How Do I Know if I Have Chlamydia?
It is not easy to tell if you are infected with chlamydia since symptoms are not always apparent. And this is always one of the most serious aspect because the disease would have done much damage before it is discovered. But when they do occur, they are usually noticeable within one to three weeks of contact and can include the following:
Chlamydia symptoms in women
• Abnormal vaginal discharge that may have an odor
• Bleeding between periods
• Painful periods
• Abdominal pain with fever
• Pain when having sex
• Itching or burning in or around the vagina
• Pain when urinating
Chlamydia symptoms in men
• Small amounts of clear or cloudy discharge from the tip of the penis
• Painful urination
• Burning and itching around the opening of the penis
• Pain and swelling around the testicles
How To Diagnose Chlamydia
At the hospital the doctor will ask you some questions about your sexual activities, such as if you have had multiple partners recently, and if you use condoms. You will also likely be asked about what you have been feeling. If you do not have any symptoms, your doctor may ask why you believe you might have this disease.
The only way you can surely know if what you have is chlamydia apart from the signs and symptoms is by running a test in the laboratory. The tests will reveal the exact organism causing whatever problems you have and in case of chlamydia, appropriate measures will be taken.
A urine test will be taken. You may also have your cervix swabbed if you are female, while your urethra, where urine flows from, may be swabbed if you are male. If there is a chance the chlamydia is in your rectum or throat, these areas may be swabbed, as well.
Swabbing means using a special stick padded with sterile cotton or gauze to take a sample of the suspected area to test the presence of an organism. Its not always a painful procedure.

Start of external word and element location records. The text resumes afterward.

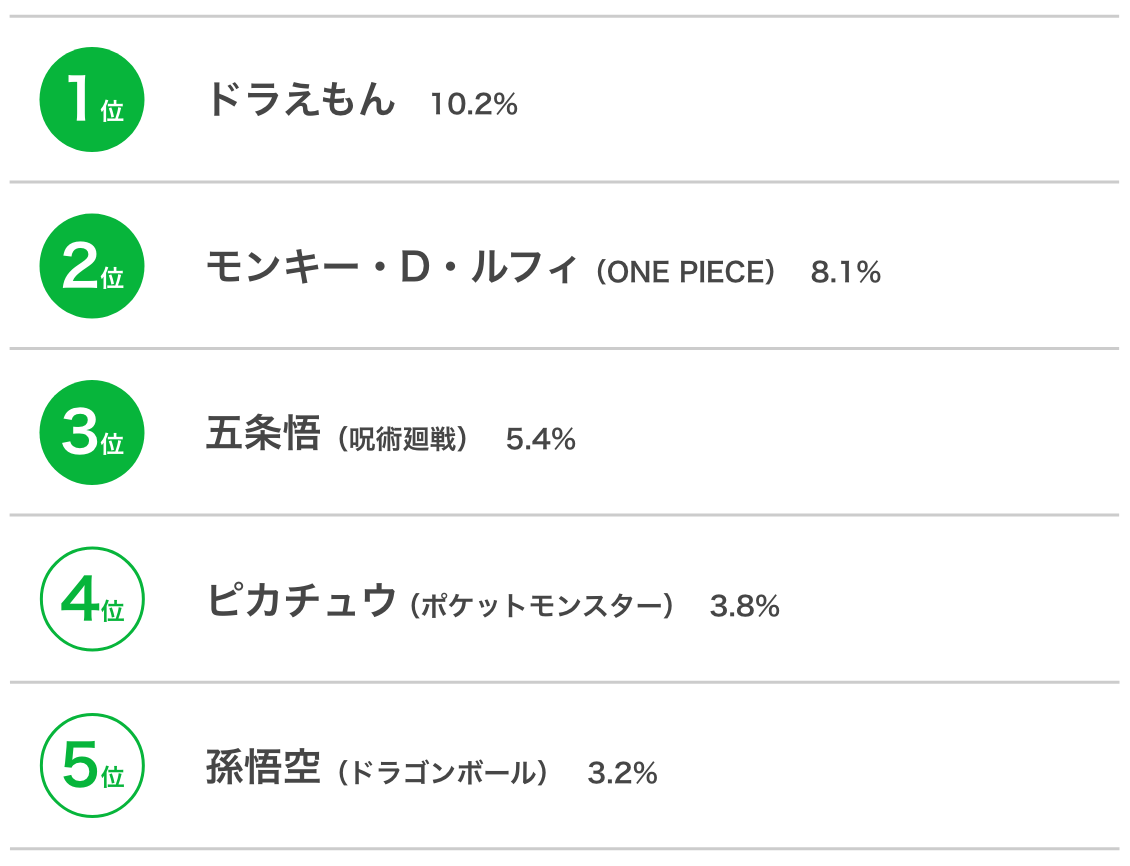The width and height of the screenshot is (1130, 866).
Task: Click the 5.4% percentage value
Action: (x=540, y=439)
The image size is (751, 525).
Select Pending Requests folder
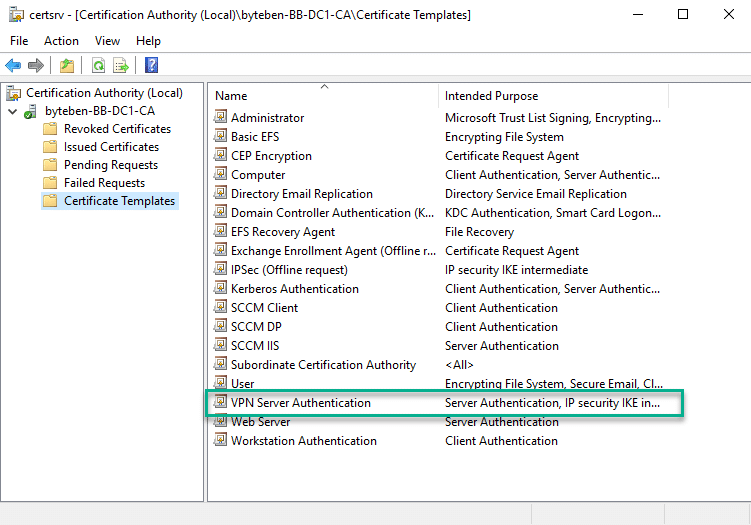click(x=111, y=165)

A pregnant woman who has the disease can transmit it to her unborn child during delivery and this could cause pneumonia or eye infection. Due to the fragile nature of the newborn and their immunity level, serious exposure to harmful organisms can fatally affect them. Gonorrhea causes blindness in the newborn if mother was infected before or during pregnancy.
Chlamydia infection in the mother can also cause premature delivery hence if you have it, ensure that you discuss with your doctor early enough for measures to save you and the baby from serious health complications.
Chlamydia can be treated when detected. Ensure that all the drugs given for it is taken as ordered and also report any uncomfortable reactions to the doctor. The disease is caused by microorganism hence you are definitely going to be taking antibiotics, to be prescribed by your doctor.
Just like every other sexually transmitted infections, Chlamydia can be prevented by been faithful to a single uninfected spouse. If you suspect any infection, it’s usually better that both of you get treated to avoid reinfection and chronicity which will increase the chances of serious complications.